Railways simply explained
25. 08. 2021
When most people are sound asleep we move goods onto tracks and, train by train, from A to B. When night falls and everything has become quiet rail freight really gets going.
The Rail Cargo Group works 24/7, 365 days a year - all through the night and also on public holidays.
Far fewer passenger trains are moving at that time and therefore more lines available for freight transport. Most tracks are reserved for tightly scheduled passenger services in the daytime, and they have precedence over freight. But night time is cargo time. There is so much going on – be it at our maritime, continental and conventional TransFER connections, at Rolling Road (ROLA) or port terminals, and border stations or loading points.
Goods wagons are combined to trains at shunting yards before a final brake test and the train is readied for departure. Individual single wagon transport cars meet at train formation points, where they will be reformatted, assembled and processed before their journey begins. Shift changeover: Some employees are arriving for their night shift; others are ready to go home. Trains cross national borders, wait at signals for open lines, travel for miles and miles until they finally reach their destination.
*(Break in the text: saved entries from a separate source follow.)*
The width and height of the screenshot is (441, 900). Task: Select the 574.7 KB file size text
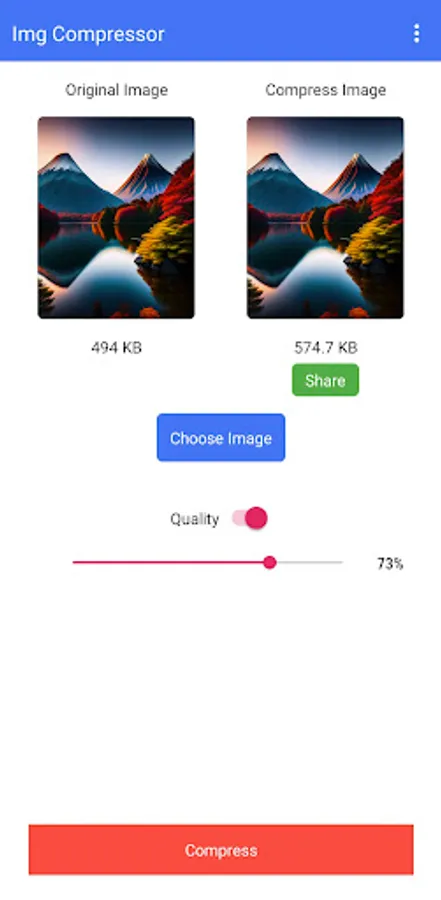pos(326,348)
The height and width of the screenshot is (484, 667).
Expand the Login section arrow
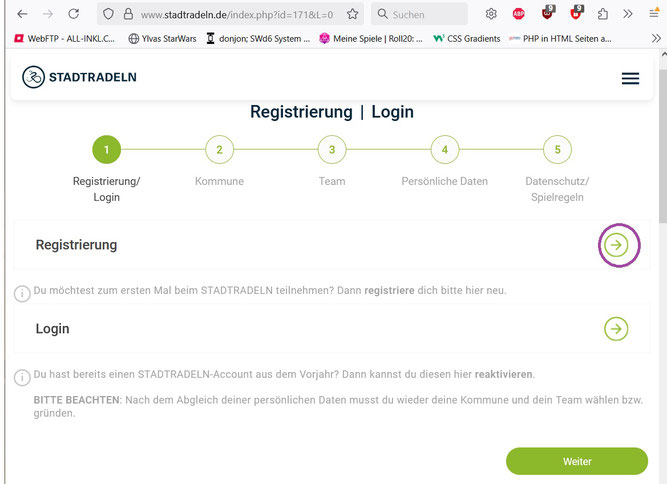tap(616, 329)
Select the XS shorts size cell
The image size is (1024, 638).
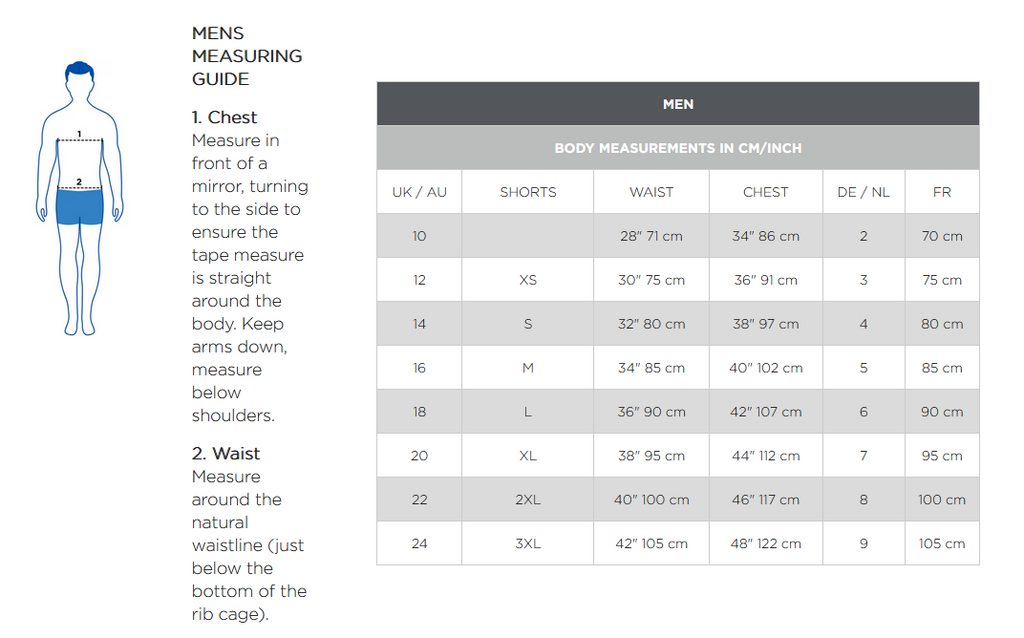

Our grain train has been waiting at a signal on it way from Križevci, Croatia to Dobova, Slovenia. Now it’s on the move again.
Our Linz (Austria) –Antwerp (Belgium) TransFER arrives at the medieval port’s marshalling yard from where the wagons are sent to their final destination.
A train loaded with coke from Poland arrives at Breclav, the border station in the Czech Republic, on its way to Leoben Donawitz, Austria.
Our grain train reaches its final destination after a 4-hour journey. Dobova is in south-eastern Slovenia close to the border with Croatia.
A train of empty wagons arrives at Brenner border station, where drivers change over. It now heads to Munich Milbertshofen and on to a car plant in Regensburg, Germany.
The train is now fully loaded with cars and departs from Regensburg to Verona in ‘Bella Italia’.
A train with a combination of cargo units comes to the end of its journey from Koper, the Slovenian port, in the Slovakian capital Bratislava on the Danube.
A ROLA train leaves the Wörgl terminal in the Austrian Tyrol for its journey to Trento, Italy.
Another train with a combination of cargo units that started in the Italian port of Trieste stops at Tarvisio Boscoverde border station. Its final destination: the terminal in Wels, Austria.
Another ROLA train arrives at Brenner, the Italo-Austrian border station. The wagons undergo a technical inspection, drivers change over and then it leaves for its final destination, the Wörgl terminal.
The train with a combination of cargo units that started at the Wels terminal reaches Tarvisio Boscoverde border station for a change of drivers before leaving for Trieste at 04:53 hours.
Our Antwerp–Linz TransFER had left at 07:02 hours yesterday and now arrives at Linz.
Things then carry on into the morning, and the wheels keep turning throughout the day until the next night shift. The Rail Cargo Group never sleeps.